The Metro council is expected to vote this afternoon to refer a $652.8 million affordable housing bond to voters.
But in a last-minute lobbying effort against the bond, Washington County Chairman Andy Duyck this week wrote to the Metro councilors arguing against the measure.
"Unlike Portland's affordable housing measure, Metro's affordable housing measure will garner opposition in this election," Duyck wrote in a June 5 email, referring to a political action committee that's already been set up to oppose the proposed bond.
(There is indeed a political action committee called "Affordable Housing for WHO?" officially registered.)
The bond would cost $60 a year for the average Metro-area home (with an assessed, as opposed to market, value of $250,000), and build at least 2,400 units of housing. (It would build 3,900 units if a separate constitutional amendment is passed.)
In his email, Duyck cited polling that showed only 49 percent supporting the bond. But he acknowledged in a subsequent exchange with Metro Council President Tom Hughes that his numbers might be questionable.

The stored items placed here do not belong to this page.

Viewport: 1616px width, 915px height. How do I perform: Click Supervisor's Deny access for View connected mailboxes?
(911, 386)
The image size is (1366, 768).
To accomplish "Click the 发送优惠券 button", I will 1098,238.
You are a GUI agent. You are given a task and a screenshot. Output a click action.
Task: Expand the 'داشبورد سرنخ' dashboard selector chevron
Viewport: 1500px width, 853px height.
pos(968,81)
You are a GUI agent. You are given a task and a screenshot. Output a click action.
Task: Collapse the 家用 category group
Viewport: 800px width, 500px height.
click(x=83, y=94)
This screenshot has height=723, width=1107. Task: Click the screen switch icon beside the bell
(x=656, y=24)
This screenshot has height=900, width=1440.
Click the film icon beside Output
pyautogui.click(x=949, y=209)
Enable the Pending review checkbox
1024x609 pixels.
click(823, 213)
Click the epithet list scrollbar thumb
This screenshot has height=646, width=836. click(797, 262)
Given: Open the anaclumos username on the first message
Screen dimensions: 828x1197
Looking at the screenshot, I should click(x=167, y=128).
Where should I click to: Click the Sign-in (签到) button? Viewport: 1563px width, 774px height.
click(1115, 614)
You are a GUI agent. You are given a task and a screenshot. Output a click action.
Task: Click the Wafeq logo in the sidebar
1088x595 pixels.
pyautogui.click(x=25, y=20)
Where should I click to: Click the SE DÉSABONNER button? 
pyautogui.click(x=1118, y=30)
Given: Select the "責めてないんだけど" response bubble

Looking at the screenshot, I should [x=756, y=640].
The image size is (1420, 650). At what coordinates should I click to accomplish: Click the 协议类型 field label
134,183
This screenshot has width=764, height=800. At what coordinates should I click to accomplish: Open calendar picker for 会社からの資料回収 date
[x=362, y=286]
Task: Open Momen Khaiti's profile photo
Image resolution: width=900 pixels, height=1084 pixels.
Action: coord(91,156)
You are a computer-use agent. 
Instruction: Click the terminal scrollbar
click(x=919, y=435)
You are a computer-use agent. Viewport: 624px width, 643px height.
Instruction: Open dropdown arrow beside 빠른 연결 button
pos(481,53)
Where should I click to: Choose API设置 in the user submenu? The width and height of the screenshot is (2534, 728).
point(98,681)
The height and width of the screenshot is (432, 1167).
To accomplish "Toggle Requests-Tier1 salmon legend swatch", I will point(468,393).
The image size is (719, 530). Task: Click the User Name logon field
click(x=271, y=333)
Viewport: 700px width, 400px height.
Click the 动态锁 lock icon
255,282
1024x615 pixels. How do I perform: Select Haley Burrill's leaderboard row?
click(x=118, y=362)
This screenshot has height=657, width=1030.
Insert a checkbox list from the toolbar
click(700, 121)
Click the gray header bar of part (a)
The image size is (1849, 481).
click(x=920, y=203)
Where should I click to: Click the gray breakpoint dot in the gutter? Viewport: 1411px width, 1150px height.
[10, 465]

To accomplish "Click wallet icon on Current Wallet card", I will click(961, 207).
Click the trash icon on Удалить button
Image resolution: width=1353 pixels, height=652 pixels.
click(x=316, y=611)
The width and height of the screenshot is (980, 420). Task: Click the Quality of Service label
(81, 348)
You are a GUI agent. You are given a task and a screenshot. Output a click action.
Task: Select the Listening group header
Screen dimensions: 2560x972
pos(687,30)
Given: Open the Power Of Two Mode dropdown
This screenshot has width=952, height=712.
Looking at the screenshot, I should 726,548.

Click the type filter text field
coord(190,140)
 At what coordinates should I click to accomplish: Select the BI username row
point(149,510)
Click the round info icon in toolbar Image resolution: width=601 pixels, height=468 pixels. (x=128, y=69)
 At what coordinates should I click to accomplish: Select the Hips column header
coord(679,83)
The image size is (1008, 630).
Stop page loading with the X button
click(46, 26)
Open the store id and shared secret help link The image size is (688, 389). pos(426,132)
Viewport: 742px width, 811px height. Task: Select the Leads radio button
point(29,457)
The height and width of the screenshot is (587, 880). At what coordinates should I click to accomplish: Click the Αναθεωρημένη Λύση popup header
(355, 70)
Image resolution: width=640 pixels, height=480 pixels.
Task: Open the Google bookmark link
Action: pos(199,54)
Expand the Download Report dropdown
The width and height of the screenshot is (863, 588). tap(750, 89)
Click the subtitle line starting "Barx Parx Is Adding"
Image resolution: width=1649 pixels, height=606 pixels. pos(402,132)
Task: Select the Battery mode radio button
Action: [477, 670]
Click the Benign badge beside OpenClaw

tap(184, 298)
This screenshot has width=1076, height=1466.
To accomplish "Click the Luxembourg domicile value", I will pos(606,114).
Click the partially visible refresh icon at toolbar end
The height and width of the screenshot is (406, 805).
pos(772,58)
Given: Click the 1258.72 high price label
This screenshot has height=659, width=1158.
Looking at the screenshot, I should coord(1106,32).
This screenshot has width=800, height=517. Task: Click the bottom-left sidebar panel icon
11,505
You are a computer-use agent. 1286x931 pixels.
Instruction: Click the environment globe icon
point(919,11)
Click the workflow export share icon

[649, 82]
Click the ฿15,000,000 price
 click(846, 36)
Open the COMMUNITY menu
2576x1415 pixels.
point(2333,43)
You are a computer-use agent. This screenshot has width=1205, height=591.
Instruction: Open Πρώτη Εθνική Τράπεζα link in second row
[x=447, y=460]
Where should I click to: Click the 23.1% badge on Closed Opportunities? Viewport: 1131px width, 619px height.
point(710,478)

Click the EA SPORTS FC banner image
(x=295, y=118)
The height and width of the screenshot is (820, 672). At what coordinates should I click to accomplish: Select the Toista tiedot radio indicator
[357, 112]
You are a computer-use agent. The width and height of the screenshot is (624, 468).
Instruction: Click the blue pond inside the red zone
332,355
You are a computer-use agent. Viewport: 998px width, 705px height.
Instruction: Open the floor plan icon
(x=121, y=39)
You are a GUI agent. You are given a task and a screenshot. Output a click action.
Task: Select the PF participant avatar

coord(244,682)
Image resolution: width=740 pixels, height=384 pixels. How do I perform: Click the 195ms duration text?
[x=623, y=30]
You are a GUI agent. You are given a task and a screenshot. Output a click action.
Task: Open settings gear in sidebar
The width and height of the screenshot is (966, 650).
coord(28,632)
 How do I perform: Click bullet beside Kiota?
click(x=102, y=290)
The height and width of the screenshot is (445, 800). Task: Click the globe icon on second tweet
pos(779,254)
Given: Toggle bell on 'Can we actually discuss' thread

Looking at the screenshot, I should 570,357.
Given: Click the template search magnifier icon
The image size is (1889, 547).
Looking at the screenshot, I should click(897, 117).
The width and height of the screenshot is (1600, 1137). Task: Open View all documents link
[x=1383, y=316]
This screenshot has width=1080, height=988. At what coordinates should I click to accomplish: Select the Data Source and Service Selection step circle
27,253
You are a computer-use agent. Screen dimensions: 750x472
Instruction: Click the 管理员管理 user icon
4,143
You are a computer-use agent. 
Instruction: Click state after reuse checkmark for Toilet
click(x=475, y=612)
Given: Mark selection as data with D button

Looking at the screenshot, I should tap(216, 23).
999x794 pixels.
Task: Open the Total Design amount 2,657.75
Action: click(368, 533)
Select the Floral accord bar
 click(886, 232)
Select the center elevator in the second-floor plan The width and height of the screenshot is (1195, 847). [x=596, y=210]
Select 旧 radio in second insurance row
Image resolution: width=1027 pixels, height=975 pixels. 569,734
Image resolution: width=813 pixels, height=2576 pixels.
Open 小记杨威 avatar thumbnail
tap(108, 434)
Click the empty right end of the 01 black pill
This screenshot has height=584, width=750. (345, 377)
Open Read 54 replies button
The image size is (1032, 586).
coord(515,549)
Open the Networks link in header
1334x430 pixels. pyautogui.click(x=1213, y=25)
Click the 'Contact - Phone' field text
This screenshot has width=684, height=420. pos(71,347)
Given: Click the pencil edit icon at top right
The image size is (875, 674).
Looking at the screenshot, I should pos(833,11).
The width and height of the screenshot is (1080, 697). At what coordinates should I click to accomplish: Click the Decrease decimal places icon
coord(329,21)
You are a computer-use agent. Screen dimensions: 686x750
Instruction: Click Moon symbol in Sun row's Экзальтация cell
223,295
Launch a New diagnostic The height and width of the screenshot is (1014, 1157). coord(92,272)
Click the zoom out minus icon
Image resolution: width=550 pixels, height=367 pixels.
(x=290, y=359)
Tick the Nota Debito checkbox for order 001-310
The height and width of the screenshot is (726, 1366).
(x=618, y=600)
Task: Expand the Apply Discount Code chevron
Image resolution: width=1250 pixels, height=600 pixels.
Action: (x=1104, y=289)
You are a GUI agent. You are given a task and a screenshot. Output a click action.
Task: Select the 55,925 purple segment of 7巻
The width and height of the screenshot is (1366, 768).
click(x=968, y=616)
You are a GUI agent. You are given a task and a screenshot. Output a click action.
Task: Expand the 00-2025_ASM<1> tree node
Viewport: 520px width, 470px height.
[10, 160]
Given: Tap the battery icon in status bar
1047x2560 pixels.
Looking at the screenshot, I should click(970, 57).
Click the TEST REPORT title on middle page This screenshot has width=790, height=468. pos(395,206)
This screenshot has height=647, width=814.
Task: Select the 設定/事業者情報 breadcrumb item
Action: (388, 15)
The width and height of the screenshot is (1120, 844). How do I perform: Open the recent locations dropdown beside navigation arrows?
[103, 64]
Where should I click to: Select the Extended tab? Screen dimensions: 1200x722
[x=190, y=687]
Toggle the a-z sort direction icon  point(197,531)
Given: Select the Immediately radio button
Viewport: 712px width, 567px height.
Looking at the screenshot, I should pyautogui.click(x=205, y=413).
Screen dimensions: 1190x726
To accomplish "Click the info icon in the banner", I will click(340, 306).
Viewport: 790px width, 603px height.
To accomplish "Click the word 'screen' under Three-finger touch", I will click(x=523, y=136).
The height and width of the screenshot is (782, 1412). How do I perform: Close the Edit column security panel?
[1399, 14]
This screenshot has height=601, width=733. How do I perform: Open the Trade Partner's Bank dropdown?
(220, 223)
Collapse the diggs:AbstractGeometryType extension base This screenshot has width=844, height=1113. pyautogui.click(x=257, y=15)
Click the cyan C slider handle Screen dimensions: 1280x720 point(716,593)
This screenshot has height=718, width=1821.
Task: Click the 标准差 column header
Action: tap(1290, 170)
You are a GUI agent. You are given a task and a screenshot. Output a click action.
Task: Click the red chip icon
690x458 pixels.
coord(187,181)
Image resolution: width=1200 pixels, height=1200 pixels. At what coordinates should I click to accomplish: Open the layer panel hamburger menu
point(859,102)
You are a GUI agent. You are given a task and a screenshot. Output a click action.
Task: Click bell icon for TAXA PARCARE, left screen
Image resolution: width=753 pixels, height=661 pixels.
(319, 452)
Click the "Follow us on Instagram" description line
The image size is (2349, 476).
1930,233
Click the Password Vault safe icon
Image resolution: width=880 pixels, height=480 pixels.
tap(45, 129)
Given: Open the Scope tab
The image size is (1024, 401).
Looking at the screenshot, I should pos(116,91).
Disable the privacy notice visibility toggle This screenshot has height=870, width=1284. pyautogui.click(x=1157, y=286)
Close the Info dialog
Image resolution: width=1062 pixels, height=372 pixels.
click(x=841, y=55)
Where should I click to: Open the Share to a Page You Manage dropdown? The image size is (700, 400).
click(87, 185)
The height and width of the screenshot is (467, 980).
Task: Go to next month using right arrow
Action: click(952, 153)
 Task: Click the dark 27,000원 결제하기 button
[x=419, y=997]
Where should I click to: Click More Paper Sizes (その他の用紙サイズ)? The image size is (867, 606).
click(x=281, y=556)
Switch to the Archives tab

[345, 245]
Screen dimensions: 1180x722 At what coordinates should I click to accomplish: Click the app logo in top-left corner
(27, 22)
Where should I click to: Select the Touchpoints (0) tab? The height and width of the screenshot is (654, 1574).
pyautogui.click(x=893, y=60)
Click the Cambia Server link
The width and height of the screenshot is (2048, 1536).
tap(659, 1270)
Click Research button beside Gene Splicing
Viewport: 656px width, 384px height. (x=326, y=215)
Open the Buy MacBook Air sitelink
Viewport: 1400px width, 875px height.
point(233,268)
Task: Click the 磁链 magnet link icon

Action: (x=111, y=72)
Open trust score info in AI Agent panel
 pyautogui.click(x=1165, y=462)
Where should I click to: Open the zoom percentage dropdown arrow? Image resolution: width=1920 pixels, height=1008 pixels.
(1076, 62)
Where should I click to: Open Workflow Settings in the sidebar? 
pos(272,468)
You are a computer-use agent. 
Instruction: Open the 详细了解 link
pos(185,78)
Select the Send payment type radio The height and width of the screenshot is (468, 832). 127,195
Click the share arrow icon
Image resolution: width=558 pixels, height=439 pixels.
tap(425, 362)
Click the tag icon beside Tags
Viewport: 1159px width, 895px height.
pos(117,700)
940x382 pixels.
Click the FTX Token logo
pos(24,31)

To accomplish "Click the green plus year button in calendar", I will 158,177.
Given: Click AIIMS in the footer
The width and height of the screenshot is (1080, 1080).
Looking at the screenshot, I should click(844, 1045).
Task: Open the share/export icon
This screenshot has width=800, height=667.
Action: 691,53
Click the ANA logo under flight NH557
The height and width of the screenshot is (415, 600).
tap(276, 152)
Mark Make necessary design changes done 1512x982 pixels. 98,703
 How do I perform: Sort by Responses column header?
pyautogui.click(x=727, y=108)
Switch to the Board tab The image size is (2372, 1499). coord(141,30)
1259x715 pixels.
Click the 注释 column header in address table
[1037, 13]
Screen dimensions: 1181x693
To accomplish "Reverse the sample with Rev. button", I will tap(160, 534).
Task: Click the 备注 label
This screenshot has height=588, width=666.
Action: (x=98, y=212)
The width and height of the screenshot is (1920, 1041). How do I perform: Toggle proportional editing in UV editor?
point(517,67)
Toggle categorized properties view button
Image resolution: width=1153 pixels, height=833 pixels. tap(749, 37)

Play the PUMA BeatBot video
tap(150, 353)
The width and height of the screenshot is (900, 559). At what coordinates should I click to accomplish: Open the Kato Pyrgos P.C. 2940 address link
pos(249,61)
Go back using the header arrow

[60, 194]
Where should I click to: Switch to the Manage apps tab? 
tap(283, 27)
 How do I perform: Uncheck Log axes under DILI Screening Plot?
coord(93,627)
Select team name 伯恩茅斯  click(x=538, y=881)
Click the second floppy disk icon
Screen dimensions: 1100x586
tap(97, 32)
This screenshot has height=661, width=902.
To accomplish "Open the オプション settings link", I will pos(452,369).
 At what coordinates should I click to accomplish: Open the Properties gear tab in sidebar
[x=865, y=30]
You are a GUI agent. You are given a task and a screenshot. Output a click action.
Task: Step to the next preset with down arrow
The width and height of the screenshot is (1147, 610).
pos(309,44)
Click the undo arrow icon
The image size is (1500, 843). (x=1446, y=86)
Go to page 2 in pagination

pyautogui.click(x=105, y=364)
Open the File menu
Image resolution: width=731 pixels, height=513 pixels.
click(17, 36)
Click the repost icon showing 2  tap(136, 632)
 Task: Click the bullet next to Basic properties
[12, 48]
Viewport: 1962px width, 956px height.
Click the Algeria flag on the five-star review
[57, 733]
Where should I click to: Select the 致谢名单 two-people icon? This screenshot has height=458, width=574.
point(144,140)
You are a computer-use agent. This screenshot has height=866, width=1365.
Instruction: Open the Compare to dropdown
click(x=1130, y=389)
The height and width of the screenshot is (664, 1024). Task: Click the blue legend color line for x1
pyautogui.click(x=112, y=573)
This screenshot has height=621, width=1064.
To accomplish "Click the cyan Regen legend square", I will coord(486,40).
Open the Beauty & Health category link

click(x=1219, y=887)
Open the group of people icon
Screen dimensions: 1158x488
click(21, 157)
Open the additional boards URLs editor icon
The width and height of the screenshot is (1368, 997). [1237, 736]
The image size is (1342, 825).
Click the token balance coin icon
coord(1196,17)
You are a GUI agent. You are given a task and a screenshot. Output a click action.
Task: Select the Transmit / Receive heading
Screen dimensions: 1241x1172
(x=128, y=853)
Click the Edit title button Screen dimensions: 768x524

"I have also been informed that some believe our polling data to be a push poll," Duyck wrote to Hughes on June 7. "This is partially true. The original questions though, were far from a push poll, and reflected baseline attitudes."
Duyck also argued against the bond on a more philosophical level:
"Although few people think beyond the phrase 'we have to do something,' there is little acknowledgement that an increase in taxes helps few, but hurts many," he wrote.
Hughes, a former mayor of Hillsboro, has worked with Duyck on a variety of issues over the past two decades. He pushed back on Duyck in a June 6 email, saying that Metro needed to address years of "inaction":
"More than 27,000 of my constituents do not have secure housing," Hughes wrote. "My recollection is that 8,000 of them are also your constituents, including more than 2,000 children. Are you suggesting that we put off secure housing for those 2,000 kids for another two years or more so that we can debate a different solution? How much longer can we let them wait, knowing that their academic performance is suffering as they worry about life at home and changing schools every few months?"
Portland passed a $258 million bond in November 2016.